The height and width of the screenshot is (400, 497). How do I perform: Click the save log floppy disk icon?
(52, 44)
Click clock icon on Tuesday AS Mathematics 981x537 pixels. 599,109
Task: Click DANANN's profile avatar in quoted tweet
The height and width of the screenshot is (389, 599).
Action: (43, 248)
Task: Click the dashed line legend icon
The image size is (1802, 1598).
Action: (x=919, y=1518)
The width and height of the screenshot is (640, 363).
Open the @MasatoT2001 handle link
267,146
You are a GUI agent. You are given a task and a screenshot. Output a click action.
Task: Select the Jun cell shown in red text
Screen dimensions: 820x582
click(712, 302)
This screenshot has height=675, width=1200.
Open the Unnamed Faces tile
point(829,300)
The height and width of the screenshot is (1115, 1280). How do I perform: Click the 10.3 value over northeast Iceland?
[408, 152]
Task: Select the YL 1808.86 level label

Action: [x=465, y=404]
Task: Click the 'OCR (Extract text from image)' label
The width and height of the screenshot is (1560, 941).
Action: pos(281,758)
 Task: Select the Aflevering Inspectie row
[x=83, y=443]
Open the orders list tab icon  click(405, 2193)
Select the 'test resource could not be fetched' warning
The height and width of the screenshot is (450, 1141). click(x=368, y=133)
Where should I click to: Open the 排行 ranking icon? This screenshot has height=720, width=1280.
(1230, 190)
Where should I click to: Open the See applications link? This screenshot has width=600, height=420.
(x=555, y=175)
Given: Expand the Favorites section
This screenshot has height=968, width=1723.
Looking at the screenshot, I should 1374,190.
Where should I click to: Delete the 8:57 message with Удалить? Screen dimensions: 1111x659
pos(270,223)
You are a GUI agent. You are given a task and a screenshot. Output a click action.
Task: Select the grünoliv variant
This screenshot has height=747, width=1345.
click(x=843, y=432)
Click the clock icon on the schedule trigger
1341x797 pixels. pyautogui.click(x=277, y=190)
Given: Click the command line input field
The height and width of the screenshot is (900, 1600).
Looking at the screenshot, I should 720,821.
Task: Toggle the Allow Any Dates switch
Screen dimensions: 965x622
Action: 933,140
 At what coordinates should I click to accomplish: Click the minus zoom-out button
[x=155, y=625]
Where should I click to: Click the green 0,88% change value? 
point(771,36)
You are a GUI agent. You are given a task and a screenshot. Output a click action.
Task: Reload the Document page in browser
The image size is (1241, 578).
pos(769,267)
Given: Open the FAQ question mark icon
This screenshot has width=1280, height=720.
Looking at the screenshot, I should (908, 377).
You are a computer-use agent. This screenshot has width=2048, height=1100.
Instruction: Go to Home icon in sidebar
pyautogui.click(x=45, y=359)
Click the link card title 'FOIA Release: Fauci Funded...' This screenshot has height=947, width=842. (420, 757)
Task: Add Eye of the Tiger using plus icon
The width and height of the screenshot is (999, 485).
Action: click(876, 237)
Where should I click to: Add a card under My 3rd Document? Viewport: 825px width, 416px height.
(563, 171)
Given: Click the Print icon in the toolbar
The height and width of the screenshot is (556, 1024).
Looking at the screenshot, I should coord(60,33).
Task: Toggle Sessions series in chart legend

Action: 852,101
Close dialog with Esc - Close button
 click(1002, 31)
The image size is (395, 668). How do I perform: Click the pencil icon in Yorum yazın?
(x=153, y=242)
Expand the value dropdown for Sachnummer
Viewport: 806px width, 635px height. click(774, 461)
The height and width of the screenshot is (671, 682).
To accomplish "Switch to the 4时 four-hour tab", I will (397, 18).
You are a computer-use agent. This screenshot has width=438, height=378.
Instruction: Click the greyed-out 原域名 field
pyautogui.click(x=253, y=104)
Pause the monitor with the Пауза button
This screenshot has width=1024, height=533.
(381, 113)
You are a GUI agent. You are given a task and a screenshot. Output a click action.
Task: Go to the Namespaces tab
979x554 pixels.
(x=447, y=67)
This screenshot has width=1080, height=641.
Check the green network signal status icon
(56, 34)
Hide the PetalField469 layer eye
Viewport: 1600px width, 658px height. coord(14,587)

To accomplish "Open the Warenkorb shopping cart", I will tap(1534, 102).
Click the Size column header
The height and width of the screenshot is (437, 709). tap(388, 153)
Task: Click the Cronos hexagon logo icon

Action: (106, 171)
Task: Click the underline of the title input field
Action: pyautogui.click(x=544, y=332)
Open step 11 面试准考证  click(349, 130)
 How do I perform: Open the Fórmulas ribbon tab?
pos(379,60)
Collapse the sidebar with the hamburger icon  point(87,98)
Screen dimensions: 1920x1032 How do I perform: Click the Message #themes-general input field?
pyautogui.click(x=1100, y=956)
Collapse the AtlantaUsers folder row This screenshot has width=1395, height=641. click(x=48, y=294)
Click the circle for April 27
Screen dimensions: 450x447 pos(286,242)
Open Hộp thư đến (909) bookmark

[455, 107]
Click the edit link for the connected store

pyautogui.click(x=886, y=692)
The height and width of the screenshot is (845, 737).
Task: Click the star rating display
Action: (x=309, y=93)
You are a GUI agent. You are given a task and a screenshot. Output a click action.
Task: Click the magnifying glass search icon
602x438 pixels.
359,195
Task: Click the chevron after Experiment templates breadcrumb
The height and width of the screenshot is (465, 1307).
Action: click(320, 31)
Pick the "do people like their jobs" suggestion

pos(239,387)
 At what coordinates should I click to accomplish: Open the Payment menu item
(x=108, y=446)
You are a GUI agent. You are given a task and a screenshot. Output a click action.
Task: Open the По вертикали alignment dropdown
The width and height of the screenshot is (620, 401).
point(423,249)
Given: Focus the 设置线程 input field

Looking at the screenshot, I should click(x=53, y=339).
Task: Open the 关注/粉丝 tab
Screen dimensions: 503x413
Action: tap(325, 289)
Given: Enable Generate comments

Assignment →
Reproduce the records above in their entirety, unchanged.

Worked solution →
The height and width of the screenshot is (400, 497). How do I perform: Click the save log floppy disk icon?
(52, 44)
Click clock icon on Tuesday AS Mathematics 981x537 pixels. 599,109
Task: Click DANANN's profile avatar in quoted tweet
The height and width of the screenshot is (389, 599).
Action: (43, 248)
Task: Click the dashed line legend icon
The image size is (1802, 1598).
Action: (x=919, y=1518)
The width and height of the screenshot is (640, 363).
Open the @MasatoT2001 handle link
267,146
You are a GUI agent. You are given a task and a screenshot. Output a click action.
Task: Select the Jun cell shown in red text
Screen dimensions: 820x582
click(712, 302)
This screenshot has height=675, width=1200.
Open the Unnamed Faces tile
point(829,300)
The height and width of the screenshot is (1115, 1280). How do I perform: Click the 10.3 value over northeast Iceland?
[408, 152]
Task: Select the YL 1808.86 level label

Action: [x=465, y=404]
Task: Click the 'OCR (Extract text from image)' label
The width and height of the screenshot is (1560, 941).
Action: pos(281,758)
 Task: Select the Aflevering Inspectie row
[x=83, y=443]
Open the orders list tab icon  click(405, 2193)
Select the 'test resource could not be fetched' warning
The height and width of the screenshot is (450, 1141). click(x=368, y=133)
Where should I click to: Open the 排行 ranking icon? This screenshot has height=720, width=1280.
(1230, 190)
Where should I click to: Open the See applications link? This screenshot has width=600, height=420.
(x=555, y=175)
Given: Expand the Favorites section
This screenshot has height=968, width=1723.
Looking at the screenshot, I should 1374,190.
Where should I click to: Delete the 8:57 message with Удалить? Screen dimensions: 1111x659
pos(270,223)
You are a GUI agent. You are given a task and a screenshot. Output a click action.
Task: Select the grünoliv variant
This screenshot has height=747, width=1345.
click(x=843, y=432)
Click the clock icon on the schedule trigger
1341x797 pixels. pyautogui.click(x=277, y=190)
Given: Click the command line input field
The height and width of the screenshot is (900, 1600).
Looking at the screenshot, I should 720,821.
Task: Toggle the Allow Any Dates switch
Screen dimensions: 965x622
Action: 933,140
 At what coordinates should I click to accomplish: Click the minus zoom-out button
[x=155, y=625]
Where should I click to: Click the green 0,88% change value? 
point(771,36)
You are a GUI agent. You are given a task and a screenshot. Output a click action.
Task: Reload the Document page in browser
The image size is (1241, 578).
pos(769,267)
Given: Open the FAQ question mark icon
This screenshot has width=1280, height=720.
Looking at the screenshot, I should (908, 377).
You are a computer-use agent. This screenshot has width=2048, height=1100.
Instruction: Go to Home icon in sidebar
pyautogui.click(x=45, y=359)
Click the link card title 'FOIA Release: Fauci Funded...' This screenshot has height=947, width=842. (420, 757)
Task: Add Eye of the Tiger using plus icon
The width and height of the screenshot is (999, 485).
Action: click(876, 237)
Where should I click to: Add a card under My 3rd Document? Viewport: 825px width, 416px height.
(563, 171)
Given: Click the Print icon in the toolbar
The height and width of the screenshot is (556, 1024).
Looking at the screenshot, I should coord(60,33).
Task: Toggle Sessions series in chart legend

Action: 852,101
Close dialog with Esc - Close button
 click(1002, 31)
The image size is (395, 668). How do I perform: Click the pencil icon in Yorum yazın?
(x=153, y=242)
Expand the value dropdown for Sachnummer
Viewport: 806px width, 635px height. click(774, 461)
The height and width of the screenshot is (671, 682).
To accomplish "Switch to the 4时 four-hour tab", I will (397, 18).
You are a computer-use agent. This screenshot has width=438, height=378.
Instruction: Click the greyed-out 原域名 field
pyautogui.click(x=253, y=104)
Pause the monitor with the Пауза button
This screenshot has width=1024, height=533.
(381, 113)
You are a GUI agent. You are given a task and a screenshot. Output a click action.
Task: Go to the Namespaces tab
979x554 pixels.
(x=447, y=67)
This screenshot has width=1080, height=641.
Check the green network signal status icon
(56, 34)
Hide the PetalField469 layer eye
Viewport: 1600px width, 658px height. coord(14,587)

To accomplish "Open the Warenkorb shopping cart", I will tap(1534, 102).
Click the Size column header
The height and width of the screenshot is (437, 709). tap(388, 153)
Task: Click the Cronos hexagon logo icon

Action: (106, 171)
Task: Click the underline of the title input field
Action: pyautogui.click(x=544, y=332)
Open step 11 面试准考证  click(349, 130)
 How do I perform: Open the Fórmulas ribbon tab?
pos(379,60)
Collapse the sidebar with the hamburger icon  point(87,98)
Screen dimensions: 1920x1032 How do I perform: Click the Message #themes-general input field?
pyautogui.click(x=1100, y=956)
Collapse the AtlantaUsers folder row This screenshot has width=1395, height=641. click(x=48, y=294)
Click the circle for April 27
Screen dimensions: 450x447 pos(286,242)
Open Hộp thư đến (909) bookmark

[455, 107]
Click the edit link for the connected store

pyautogui.click(x=886, y=692)
The height and width of the screenshot is (845, 737).
Task: Click the star rating display
Action: (x=309, y=93)
You are a GUI agent. You are given a task and a screenshot. Output a click action.
Task: Click the magnifying glass search icon
602x438 pixels.
359,195
Task: Click the chevron after Experiment templates breadcrumb
The height and width of the screenshot is (465, 1307).
Action: click(320, 31)
Pick the "do people like their jobs" suggestion

pos(239,387)
 At what coordinates should I click to accomplish: Open the Payment menu item
(x=108, y=446)
You are a GUI agent. You are given a task and a screenshot. Output a click action.
Task: Open the По вертикали alignment dropdown
The width and height of the screenshot is (620, 401).
point(423,249)
Given: Focus the 设置线程 input field

Looking at the screenshot, I should click(x=53, y=339).
Task: Open the 关注/粉丝 tab
Screen dimensions: 503x413
Action: tap(325, 289)
Given: Enable Generate comments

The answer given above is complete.